Discipline is another piece of technology we apply to art-making. At certain times of the year we get up at the same time, work together to sustain ourselves as well as to make art (be it music, dance, theater, painting, sculpture, performance art, code, poetry, prose, synchronized swimming, etc….), and engage in contemplative activities like meditation, chant, and reading together throughout the day.
For the past 10 years, we have run public “artmonk retreats” and private practice periods, as well as laboratories for connecting silent contemplation and creativity, inspiration and expression. We have experimented with asceticism and renunciation, as well as ecstatic abundance (“Everything in moderation, even excess”).
We practice various forms of sitting and moving meditation to (try to) bring focus to our minds and give us insights that we can apply to our individual or group creative work. In turn, the process of art-making benefits our progress along our personally-chosen psycho-spiritual paths, which may differ greatly from monk to monk.
At an institutional level, we focus on practice as much as on product. We consider ourselves an alternative form of art institution, and thus prize new ways of thinking about art: as devotion, as offering, as gift, as sacred act, as ritual, as individual expression of the divine, as teacher, as priest, as sacred text, and as sacrifice.
Similarly, we are an alternative economy: we practice resourcefulness and community in order to liberate artists from the prevailing economics of art that tends to turn it into a commodity.
We apply monastic forms of governance to our community living: we experiment with monastic rules and vows. For a few years, for example, many of us took yearlong “Artmonk Vows” to practice things like gratitude, presence, and resourcefulness.
We think about art as a lineage, or as a number of branching lineages, some of which are directly applicable to our vision of personal awakening and cultural transformation. Like other monastic traditions, we experiment with functional (rather than absolute) hierarchies. Each Art Monastery could have an Abbot or Abbess, as well as a spiritual director and an artistic director.

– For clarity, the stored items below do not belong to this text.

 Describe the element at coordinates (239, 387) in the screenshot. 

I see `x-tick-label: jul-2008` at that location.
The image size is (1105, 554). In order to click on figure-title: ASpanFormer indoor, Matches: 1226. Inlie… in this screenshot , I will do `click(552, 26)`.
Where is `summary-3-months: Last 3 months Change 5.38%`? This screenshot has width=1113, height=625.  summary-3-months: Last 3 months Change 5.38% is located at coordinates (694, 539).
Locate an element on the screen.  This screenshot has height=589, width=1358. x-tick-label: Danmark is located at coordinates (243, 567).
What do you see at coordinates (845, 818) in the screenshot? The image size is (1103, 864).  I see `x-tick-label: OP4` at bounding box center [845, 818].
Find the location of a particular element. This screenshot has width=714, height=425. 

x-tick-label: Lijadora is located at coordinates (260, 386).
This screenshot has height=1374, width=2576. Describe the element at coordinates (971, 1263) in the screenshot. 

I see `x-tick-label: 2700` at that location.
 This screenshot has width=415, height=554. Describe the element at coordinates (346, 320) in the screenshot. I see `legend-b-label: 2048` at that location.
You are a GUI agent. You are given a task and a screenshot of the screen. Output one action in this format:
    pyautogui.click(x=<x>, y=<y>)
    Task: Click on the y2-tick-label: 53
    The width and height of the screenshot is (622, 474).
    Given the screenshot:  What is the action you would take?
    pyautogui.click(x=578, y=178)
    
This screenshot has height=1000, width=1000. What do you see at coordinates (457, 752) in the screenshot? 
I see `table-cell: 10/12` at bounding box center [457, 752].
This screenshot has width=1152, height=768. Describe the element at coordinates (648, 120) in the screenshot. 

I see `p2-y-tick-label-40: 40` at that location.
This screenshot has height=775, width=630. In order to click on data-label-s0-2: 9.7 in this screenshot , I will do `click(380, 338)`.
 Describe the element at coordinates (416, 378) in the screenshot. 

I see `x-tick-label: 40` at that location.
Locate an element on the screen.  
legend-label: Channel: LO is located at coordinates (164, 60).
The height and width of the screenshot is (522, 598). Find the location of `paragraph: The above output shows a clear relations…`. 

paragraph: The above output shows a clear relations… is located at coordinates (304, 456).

Like many monasteries, we are interested in being both removed from the world and actively engaged to make it better through service and hospitality. We have a commitment to the places we live. Like many traditions, we work with philosophical dialogue and debate to bring about conceptual artistic and philosophical/spiritual understanding.
This process is just a few years old, and we basically everything yet to learn. For example, even though we have occupied a few medieval monasteries in Italy, most of us have more experience with meditation retreats in Zen, Tibetan and Theravada Buddhist lineages than with the realities of western monastic life. And while the ideas for much of what we do are borrowed from other monastic sources, they often have to be recompiled from the ground up to be useful and relevant to us. How can we honor tradition, even as we borrow from and adapt it to our unique mission?
These are the kinds of creative problems artmonks love most.